Ja w nocy zjadłam kanapkę  😵 Nie wiem czemu to zrobiłam , wieczorem byłam głodna ale w nocy już się nie mogłam opanowac , wzięłam jedną z kanapek zrobionych dla chlopa do pracy i ją zjadłam. No nic gdyby nie to to byłby dzień na 5. Dzisiaj od rana zjadłam bułkę orkiszową i jogobelle light 300kcal. O 13 leci następny posiłek , chyba sobie ugotuję tą kukurydzę , bo się w końcu zepsuje.
Dzionka dokładnie jak piszesz mięśnie ważą więcej niż tłuszcz przy tej samej obietosci 🙂

Rosek 🤬 kryzys dnia 3ciego? 😉


Nie mam w domu nic na obiad ani kasy na zakupy. Idę czarowac coś z niczego... 😉

Escada raczej kryzys trzeciej nocy  😁

Na drugie zjadłam kukurydzę gotowaną i nektarynkę 250 kcal, bo kukurydza malutka. Czyli 550kcal za mną , teraz kawa a 50kcal i zostanie mi jakieś 900kcal do końca dnia. Powiem szczerze ,e nektarynki ratuja mi tyłek, są mega slodkie i sycą na długo. Nie mam ochoty na slodkie dzięki nim.

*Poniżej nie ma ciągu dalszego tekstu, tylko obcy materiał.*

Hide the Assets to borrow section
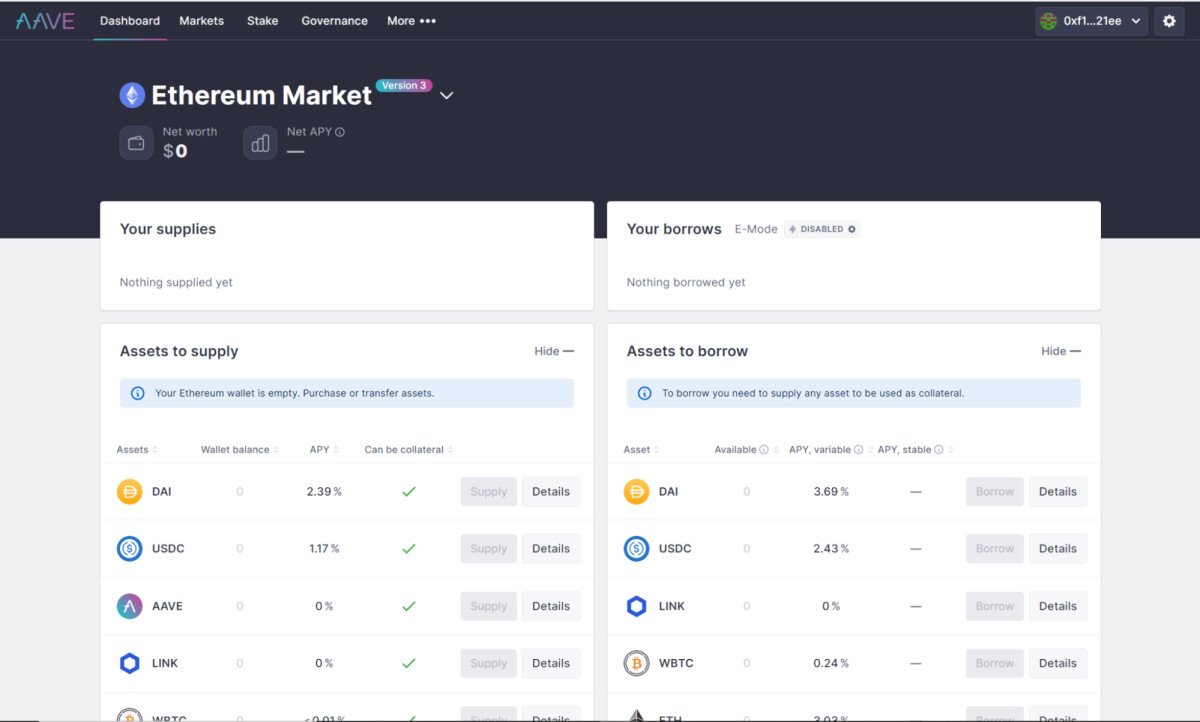Viewport: 1200px width, 722px height. click(x=1060, y=351)
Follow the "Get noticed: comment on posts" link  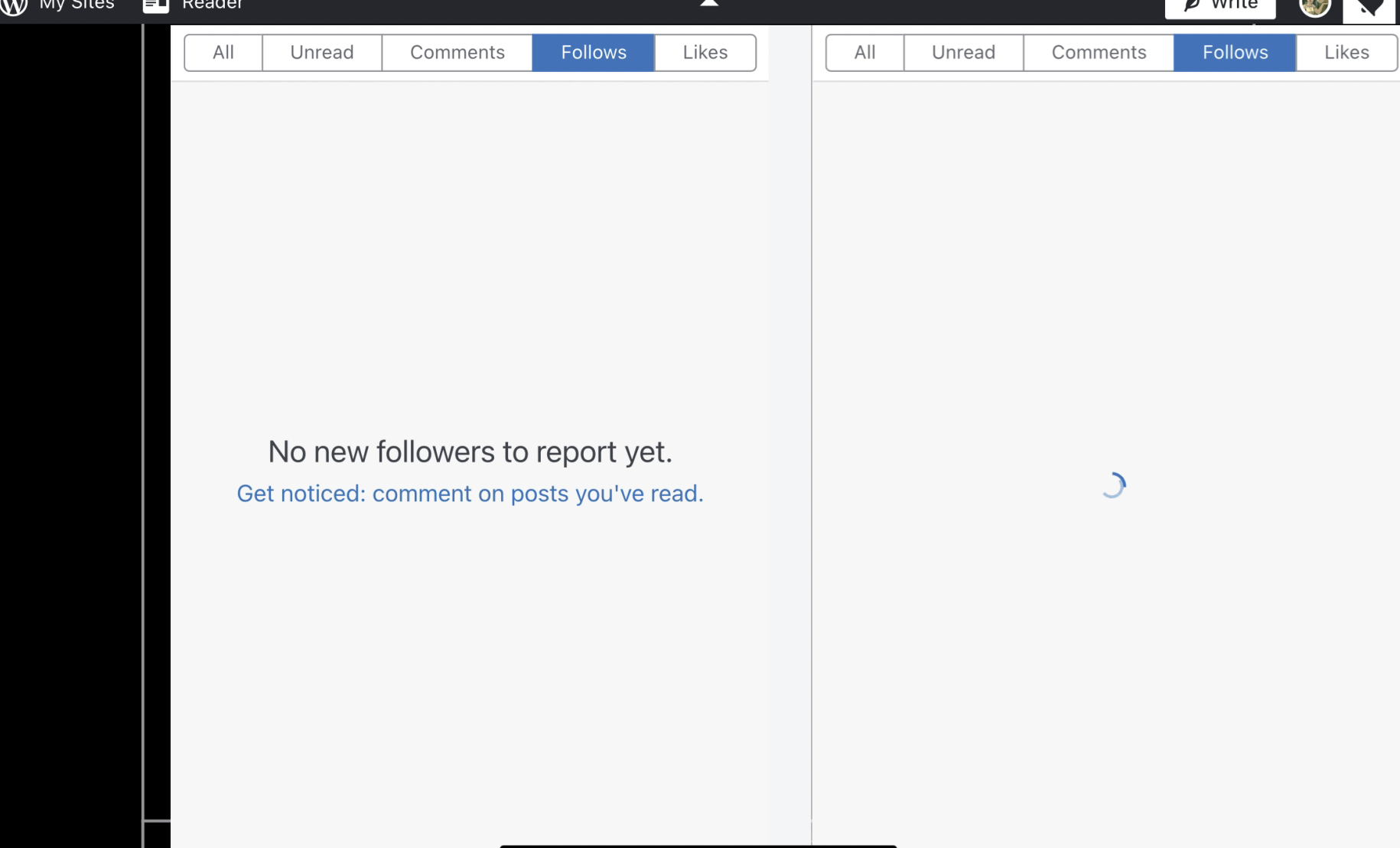pyautogui.click(x=470, y=494)
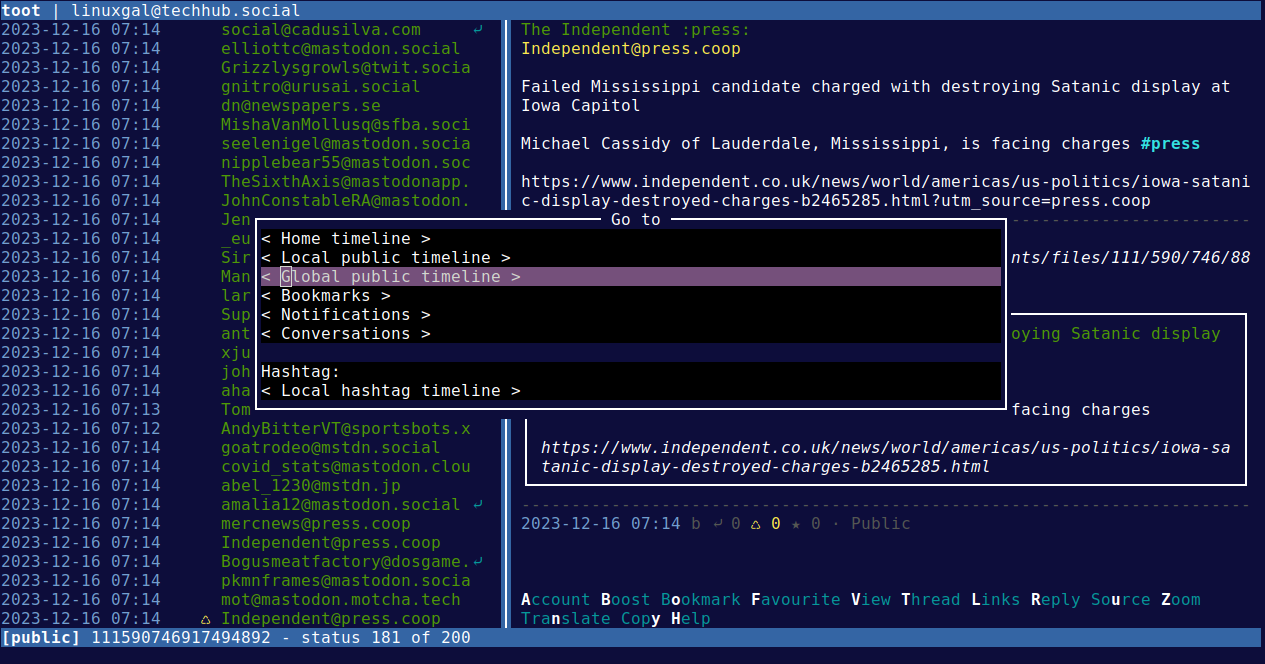Image resolution: width=1265 pixels, height=664 pixels.
Task: Click the bookmark 'b' indicator in status footer
Action: pos(696,523)
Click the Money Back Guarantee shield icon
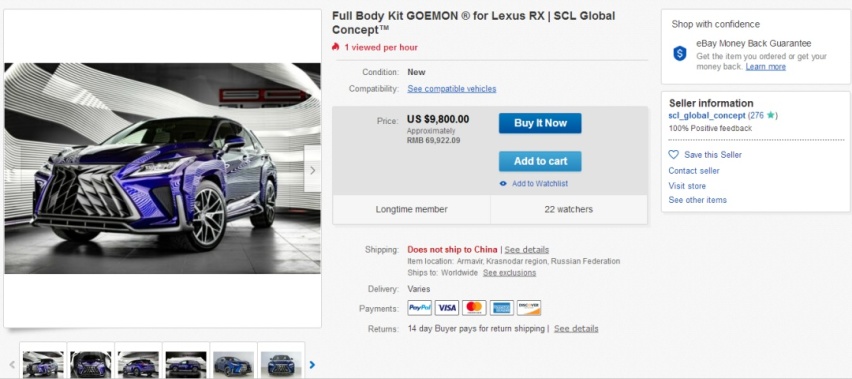 pos(680,53)
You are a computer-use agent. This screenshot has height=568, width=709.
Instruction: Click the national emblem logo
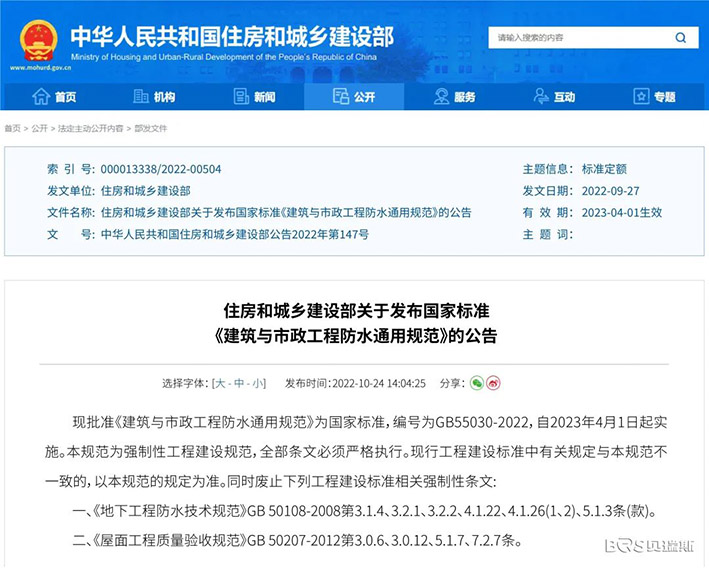38,38
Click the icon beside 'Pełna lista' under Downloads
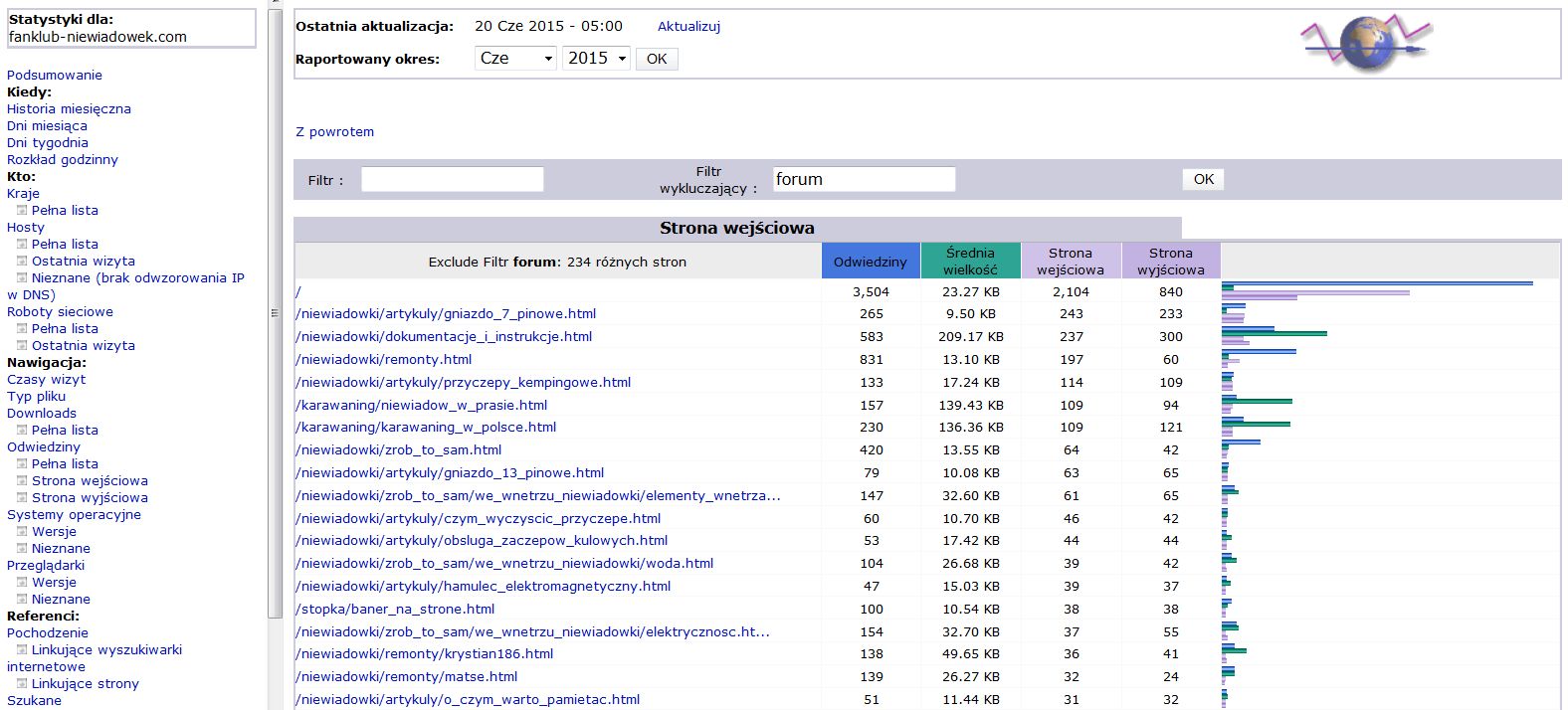The image size is (1568, 710). (22, 431)

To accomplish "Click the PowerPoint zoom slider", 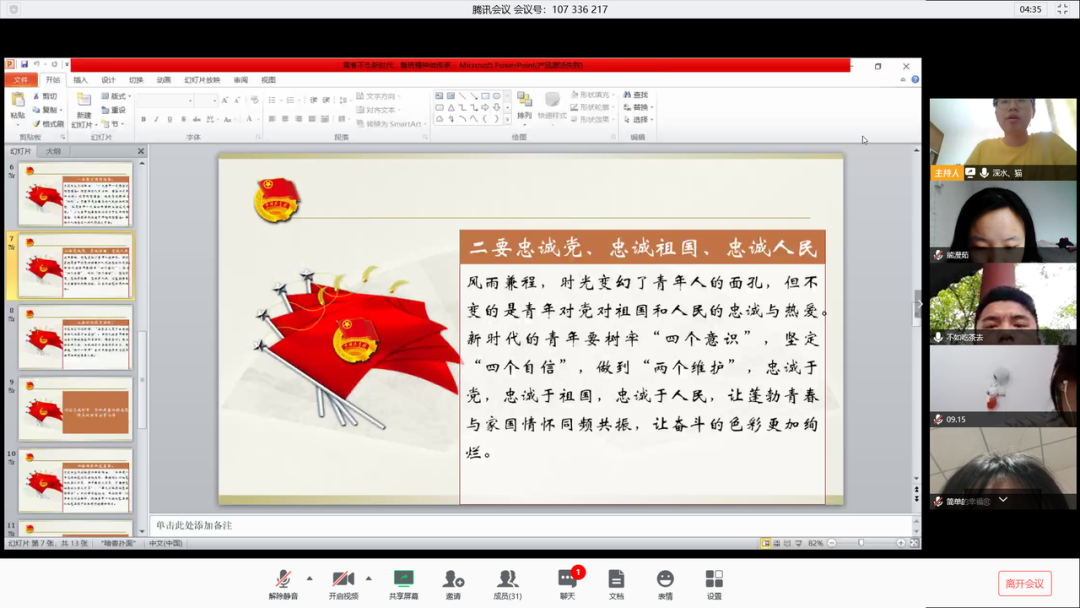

na obiad fasolke i bób , tak sobie myślę ,że jak tak dalej pójdzie to zostanę weganinem a jak mi się skończy gaz w butli to nawet raw  😁
Ech, ja na urlopie jakoś też z posiłkami nie szaleję, szkoda mi czasu na schodzenie z plaży jak jest pogoda, żeby coś gotować, więc ratuję się owocami na plaży, a dopiero potem jem obiad. Widzę, że mojemu organizmowi to średnio pasuje, metabolizm zwolnił na bank. W wyglądzie i na wadze zero zmian na minus, więc jest ok. Może trochę cięższa sie czuję, ale to przez to, ze drugi tydzień się nie ruszam specjalnie..
Graba.   je ne sais pas
18 lipca 2014 17:46
za mną już 1100 kcal, została jeszcze kolacja. no i niestety trafiła się jedna ponad 4 godzinna przerwa, rzadko mi się to zdarza w ogóle, ale niestety nie bylo zadnej mozliwosci, a nie mialam pod reka glupiego jablka, zeby złapać w drodze ;/
ja oprócz jedzenia sporej ilości żarcia, to ćwiczę, pływam, saunuję i spaceruję, także może nie przytyję 10kg w noc 😀
zen, ale PUPA!!! Ale tyły! No na 6+, absolutnie fabulous!
Cierp1enie, ale bicki!  😲 Dajesz, dajesz!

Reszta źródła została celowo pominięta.